Die unbeerdigten Toten

Von Andreas F. Müller · 01.07.2011
"Italien neigt zur Entstellung seines historischen Gedächtnisses", sagt der slowenische Schriftsteller Boris Pahor aus Triest. Mit sechs Jahren, 18 Jahre bevor in Deutschland die Synagogen brannten, erlebte er dort bereits eine erste "Kristallnacht".
Die Opfer waren Slowenen, ihre brennenden Kultureinrichtungen die Initialzündung für mehr als zwei Jahrzehnte Faschismus. Der Agressionskrieg an der Seite Nazideutschlands, der Bruch der Achse, Widerstand, Bürgerkrieg, Chaos und blutige Racheakte durch Titopartisanen - Italiens Geschichte ist voller Wechselfälle.

Das Land, insistiert der 98-jährige Pahor, erinnere sich nur, woran es sich erinnern wolle.

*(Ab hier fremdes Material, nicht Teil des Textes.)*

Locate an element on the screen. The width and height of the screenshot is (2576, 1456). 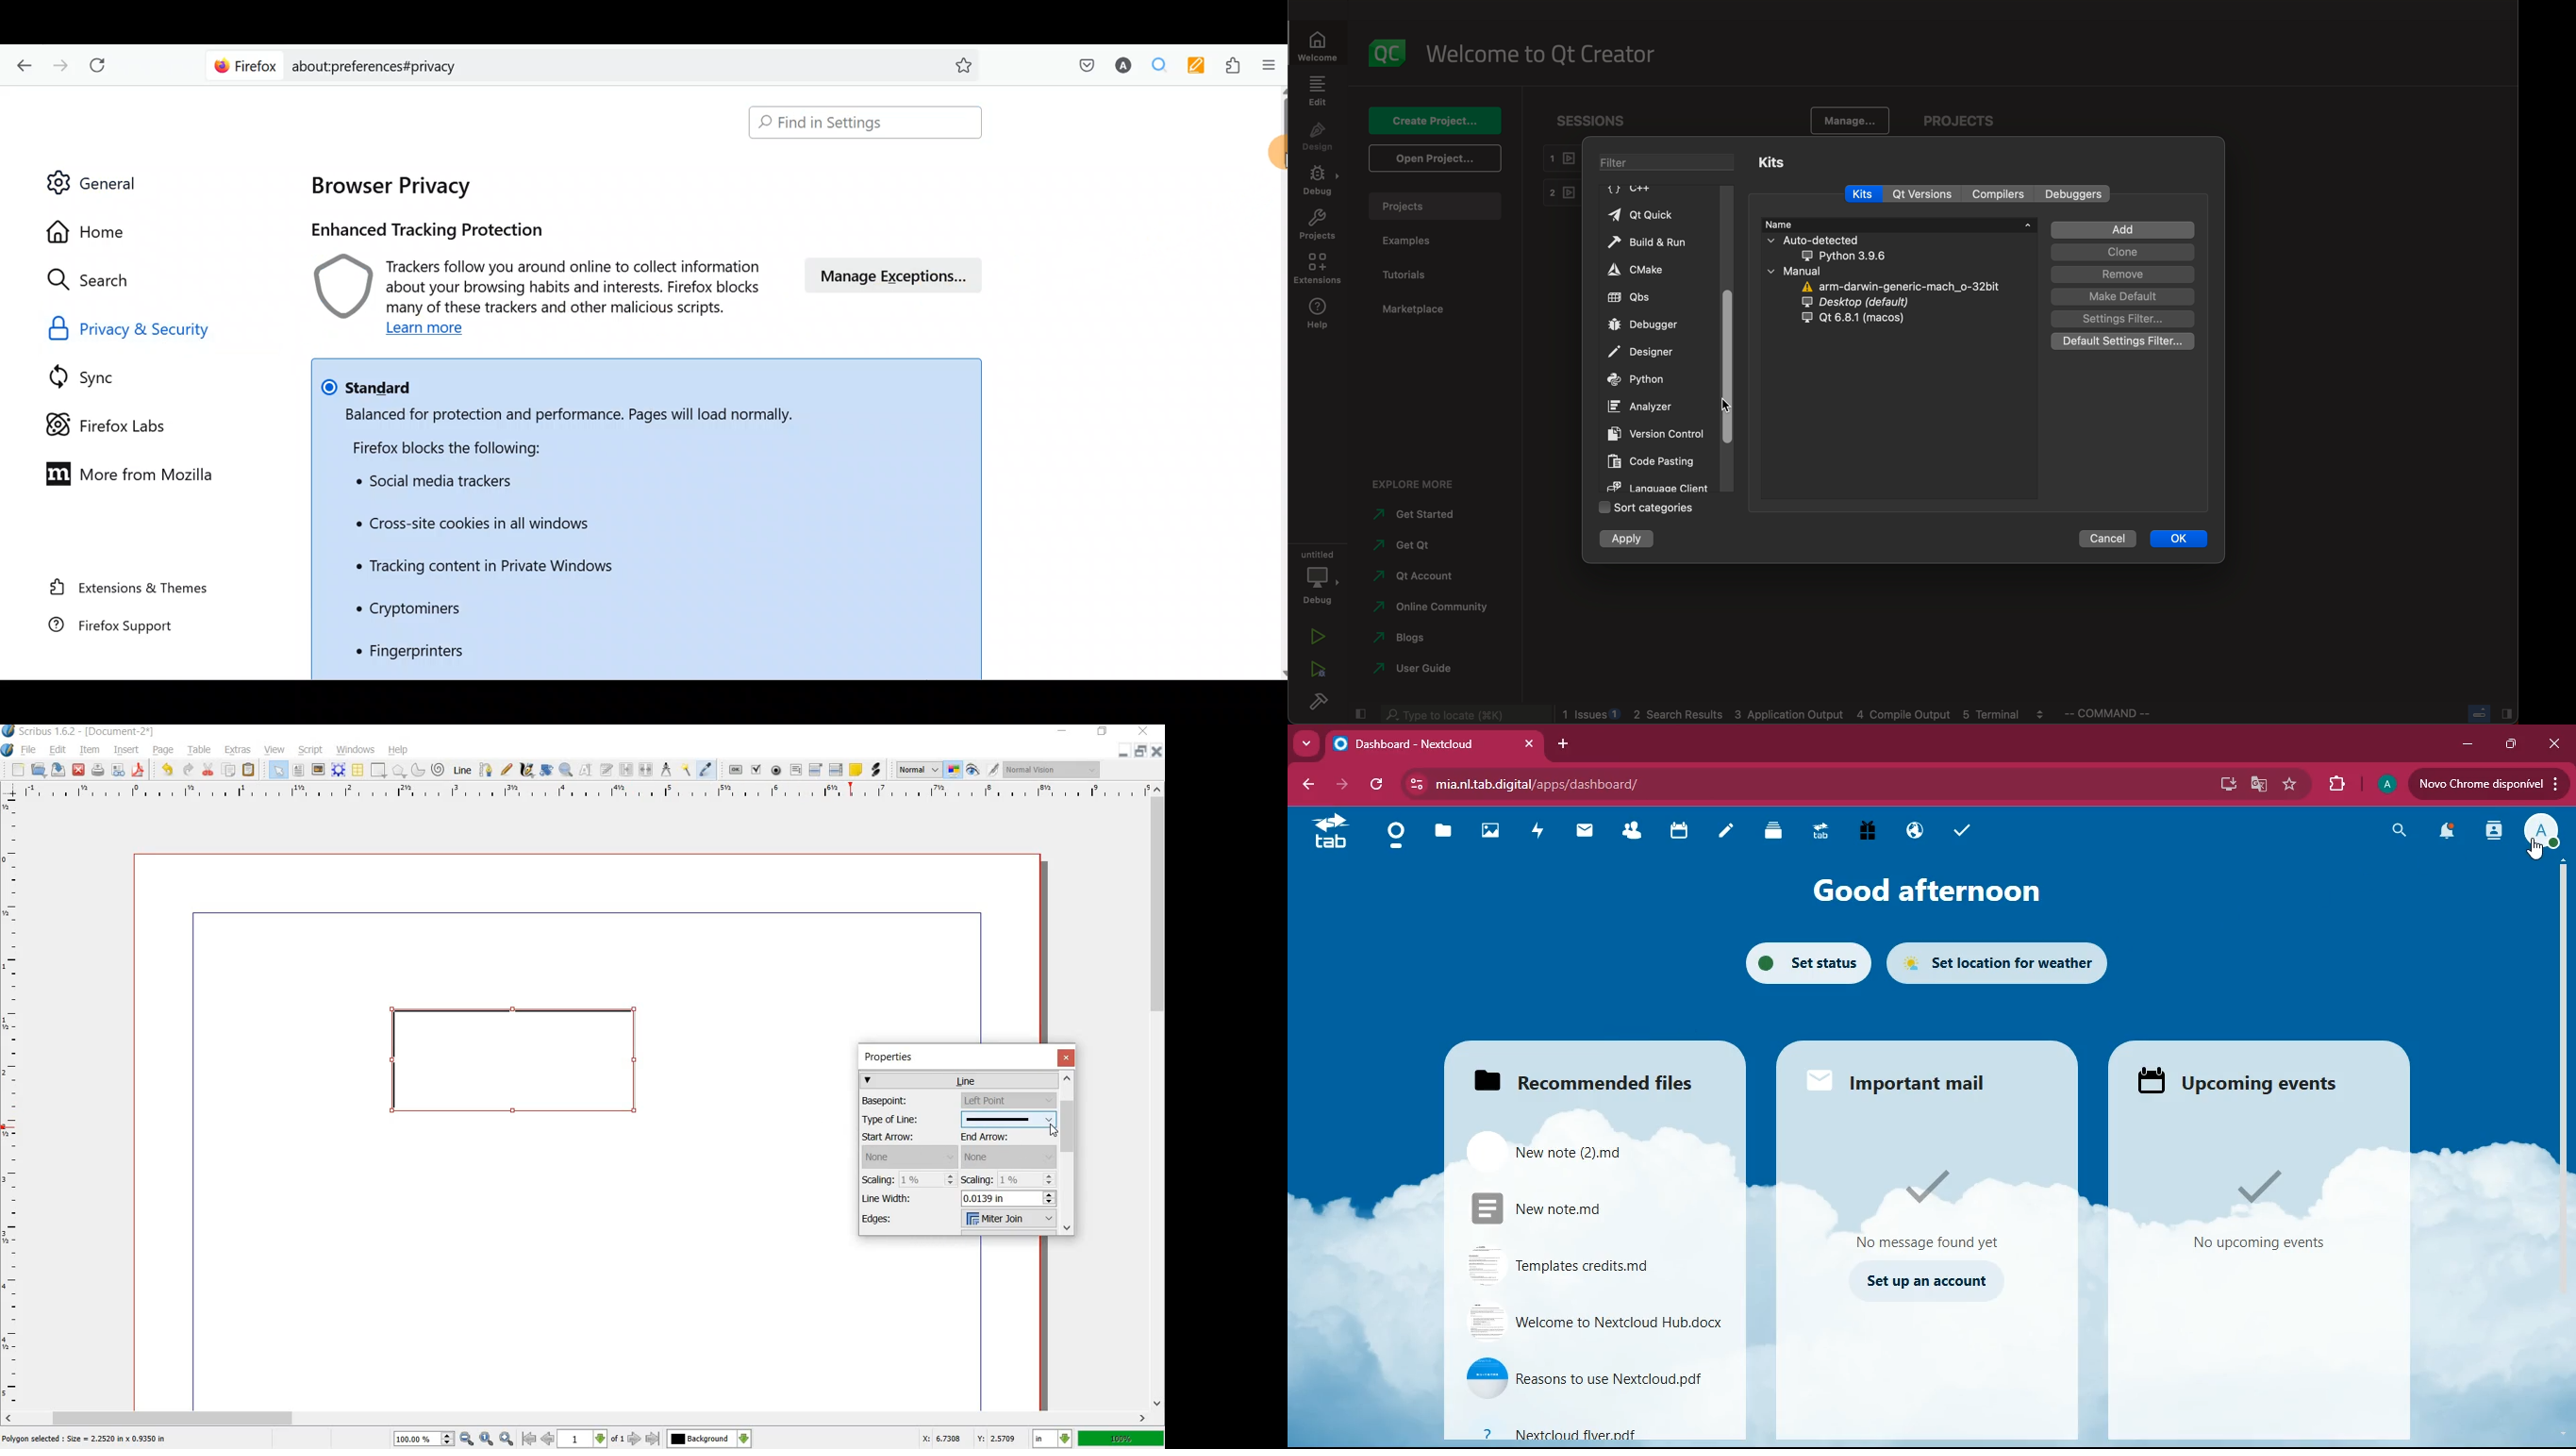
PDF TEXT FIELD is located at coordinates (796, 770).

Verklärungen, Verdrängungen, Verharmlosungen: Tatsächlich hat es einen klaren Blick auf die eigene Vergangenheit in Italien nie gegeben.

Und mit Beginn der Ära Berlusconi 1994 nimmt das Ganze noch eine weitere sehr bedenkliche Wendung. Auf seiner Reise durch die Erinnerungen Italiens stößt der Autor auf viel Irrationales, bisweilen Unheimliches, das in einem merkwürdigen Zusammenhang mit den Absonderlichkeiten italienischer Gegenwart zu stehen scheint.